[tz] Re: [PATCH] zic: avoid integer truncation in stringoffset bounds check

[Paul Eggert via tz]

Thanks for the bug report and patch. I installed the attached, which as 
far as the code is concerned is slightly simpler than the patch you 
sent.
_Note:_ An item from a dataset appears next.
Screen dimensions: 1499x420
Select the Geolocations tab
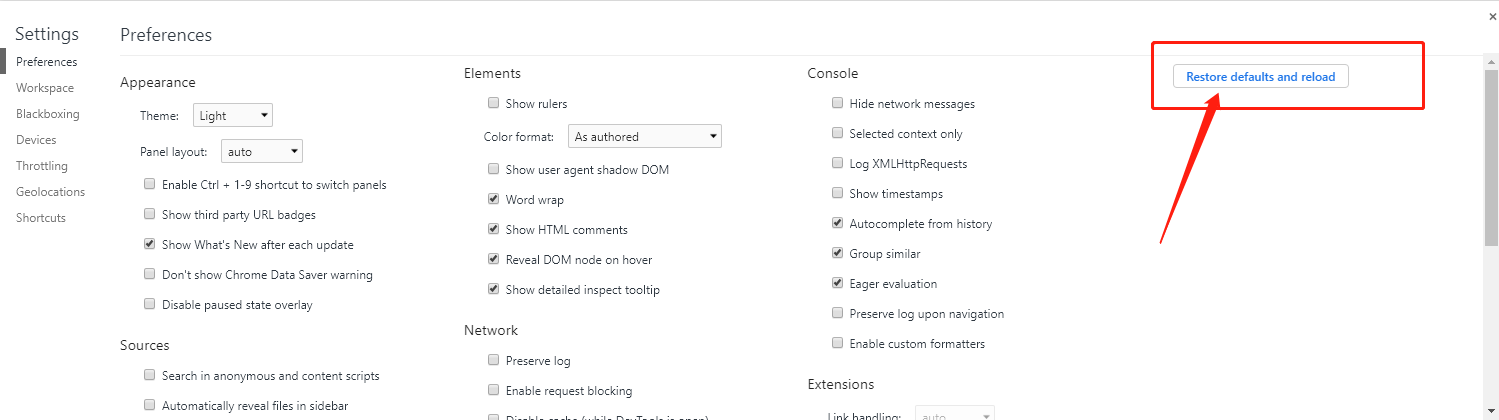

Please give it a try.
From 37a4d178474e3b85faede06e44abda4d0b2a4da0 Mon Sep 17 00:00:00 2001
From: Paul Eggert <egg...@cs.ucla.edu>
Date: Wed, 1 Apr 2026 00:35:13 -0700
Subject: [PROPOSED] Fix zic overflow bug with too-large offsets
MIME-Version: 1.0
Content-Type: text/plain; charset=UTF-8
Content-Transfer-Encoding: 8bit
Without this fix, ‘Zone Ouch 2147483648:00:00 - LMT’ causes zic
to convert 2147483648 to int, which can cause a trap.
Other adversarial inputs can even cause buffer overflow.
Problem reported by Naveed Khan in:
https://lists.iana.org/hyperkitty/list/tz@iana.org/thread/POOFMB4SHW2U6BNNNQVGH6ZK7TLBLK7P/
* NEWS: Mention this.
* zic.c (stringoffset): Check for too-large hour offset before
assigning it to an int.
---
 NEWS  | 7 +++++--
 zic.c | 4 ++--
 2 files changed, 7 insertions(+), 4 deletions(-)

diff --git a/NEWS b/NEWS
index a297861d..1a97cbfe 100644
--- a/NEWS
+++ b/NEWS
@@ -21,8 +21,11 @@ Unreleased, experimental changes
 
     zic no longer overflows a buffer when generating a TZ string like
     "PST-167:59:58PDT-167:59:59,M11.5.6/-167:59:59,M12.5.6/-167:59:59",
-    which can occur with adversarial input.  (Thanks to GitHub
-    user rootvector2.)
+    which can occur with adversarial input.  (Thanks to Naveed Khan.)
+
+    zic no longer overflows an int when processing input like ‘Zone
+    Ouch 2147483648:00:00 - LMT’.  The int overflow can lead to buffer
+    overflow in adversarial cases.  (Thanks to Naveed Khan.)
 
     zic now checks for signals more often.
 
diff --git a/zic.c b/zic.c
index c0891001..6e859d09 100644
--- a/zic.c
+++ b/zic.c
@@ -3182,11 +3182,11 @@ stringoffset(char *result, zic_t offset)
 	offset /= SECSPERMIN;
 	minutes = offset % MINSPERHOUR;
 	offset /= MINSPERHOUR;
-	hours = offset;
-	if (hours >= HOURSPERDAY * DAYSPERWEEK) {
+	if (offset >= HOURSPERDAY * DAYSPERWEEK) {
 		result[0] = '\0';
 		return 0;
 	}
+	hours = offset;
 	len += sprintf(result + len, "%d", hours);
 	if (minutes != 0 || seconds != 0) {
 		len += sprintf(result + len, ":%02d", minutes);
-- 
2.51.0